D’une manière générale les Anges apparaissent souvent sur le monument, signes visibles de la paix après la fureur des combats. Leur attitude calme et sereine se veut rassurante. Les habitants de Bergheim ont décidé du sexe des Anges. Le leur prend des traits résolument féminins (1925). L'architecte Léon Vallin l'a placé au pied d'un obélisque représentant, écrit-il, « la pensée éternelle, symbole de l'âme qui s'élève vers le Très-Haut, en union perpétuelle avec Lui ». « L'Ange des martyrs », « dans un geste pieux et glorieux, offre une couronne d'immortelles à la mémoire des chers disparus ». La balustrade qui forme un demi-cercle autour de lui est destinée à « protéger et préserver l’ensemble de toutes les pensées impies ou profanes ».

Les saints, enfin, sont sollicités eux aussi, et d'abord les saints militaires. Héroïne française s'il en est, Jeanne d'Arc est adoptée par des communes désireuses de mêler le plus étroitement possible leurs aspirations politiques et religieuses, surtout dans cette Lorraine dont elle est originaire, mais non pas seulement. En général, les artistes lui ont donné des traits apaisés et recueillis plutôt que guerriers ; ainsi à Bischoffsheim où elle découvre son armure, laissant pendre son bras sur le dos de sa monture en conférant une fonction purement décorative au bouclier qu'elle tient ; à Marlenheim elle semble chevaucher paisiblement, l'étendard à la main. D'autres saints ont été honorés uniquement parce que la ville était placée sous leur protection, en dehors de toute considération politique : Jean Népomucène, dont la statue ornait l'ancien monument aux morts de Rixheim (1925), était de ceux-là, tout comme Médard, patron de Boersch, qui bénéficie toutefois de l'avantage d'avoir été évêque de Noyon, ville détruite par les « Barbares » allemands, comme un orateur ne manque pas de le rappeler lors de l'inauguration (le 4 novembre 1923).

L'ÉPIGRAPHIE

Du fait du statut politique du Reichsland entre 1914 et 1918, la quasi-totalité des soldats alsaciens ne furent pas des « poilus ». Et pourtant, l'accent est nettement mis dans l'entre-deux-guerres sur les engagés volontaires dans l'armée française, bien moins nombreux que la foule des incorporés dans l'armée allemande. La proportion des uns et des autres est difficile à établir et l'imprécision des chiffres en dit long sur leur importance politique : de 17 à 25 000 Alsaciens-Lorrains auraient porté l'uniforme français et 380 000 le Feldgrau. Même dans l'hypothèse la plus haute, autour de 5% des combattants seulement ont donc été soldats français. Cette histoire particulière de l'Alsace explique l'absence du traditionnel « Mort pour la France » sur les monuments (encore qu'il y ait des exceptions comme celle de Phalsbourg, vieille ville de garnison française dont sont originaires plusieurs généraux de la guerre de 1914-1918). Les inscriptions y sont généralement plus neutres, et aussi plus variées :

  • « La commune de Spicheren / la ville de Riquewihr à ses enfants victimes des guerres de 1914-1918 et 1939-1945 ».
*****
_EXERCICE PROPOSÉ 1_: D'après le passage cité, quel saint est le patron de Boersch ?
_EXERCICE PROPOSÉ 2_: Traduisez en anglais cette phrase du passage cité : « Leur attitude calme et sereine se veut rassurante. »
_EXERCICE PROPOSÉ 3_: Donnez la suite du passage cité sur les monuments aux morts d'Alsace, à partir de sa dernière phrase.
Le matériel placé ensuite est indépendant du passage cité.

_DONNÉES FOURNIES_:
*****
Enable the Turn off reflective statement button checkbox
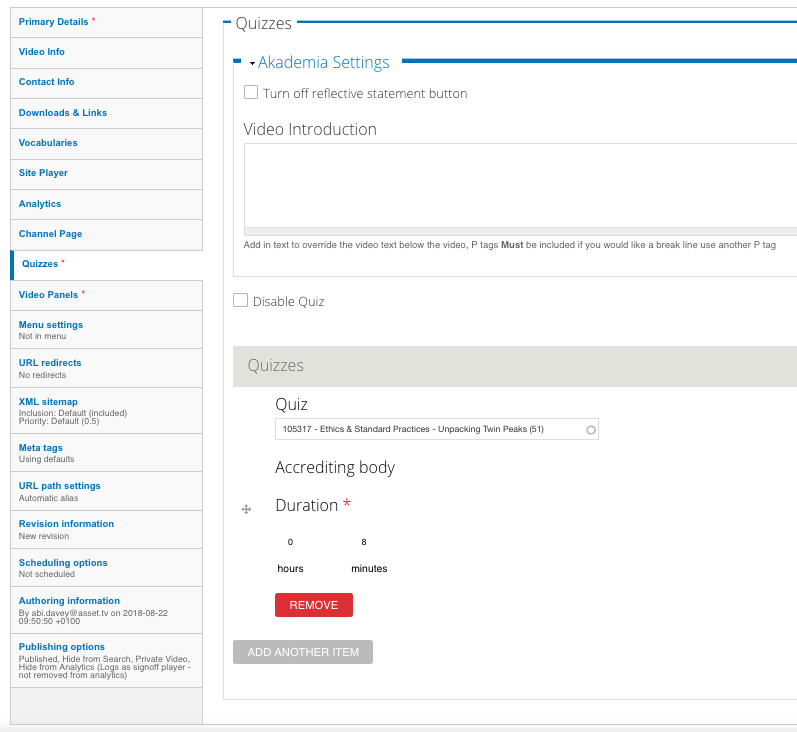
*****
_RÉPONSE DE L'EXERCICE 1_: Médard.

_RÉPONSE DE L'EXERCICE 2_: Their calm and serene attitude is meant to be reassuring.

_RÉPONSE DE L'EXERCICE 3_:
  • « La ville de Merlebach à ses morts ».
  • « Amnéville à ses victimes de guerre ».
  • « À nos morts » (Andlau, Bischheim, Mutzig, Sarralbe).

À Sélestat la municipalité a fait graver : « À tous ceux qui sont morts pour nos libertés » sur le monument de 1914-1918, phrase pourtant moins ambiguë que l'une de celles des monuments de Schiltigheim et d'Obernai : « Aux morts pour la Patrie ». À Bischwiller une phrase du poète officiel de la IIIe République, Victor Hugo, est gravée à l'arrière du monument : « Entre les plus beaux noms, leur nom est le plus beau. » Vic-sur-Seille a également choisi une citation d'où toute référence religieuse est absente : « Ceux que nous aimons et que nous avons perdus sont partout où nous sommes. » À Villé aucune inscription ne surmonte les noms des morts.

La double culture des Alsaciens-Lorrains s'exprime aussi par des inscriptions bilingues, mais on ne trouve pas d'exemple d'épigraphie allemande dans les villes, seulement dans des communes rurales, où le dialecte alsacien demeure jusqu'aux années 1960-1970 la langue de communication ordinaire, sinon unique, des habitants. Enfin, le latin est parfois utilisé : le mot « Pax » en lettres énormes attire aussitôt l'œil lorsqu'on se trouve face à l'obélisque de Barr ; il est plus discret à Colmar. Ce thème se retrouve avec la statue de la Paix du monument de Mulhouse.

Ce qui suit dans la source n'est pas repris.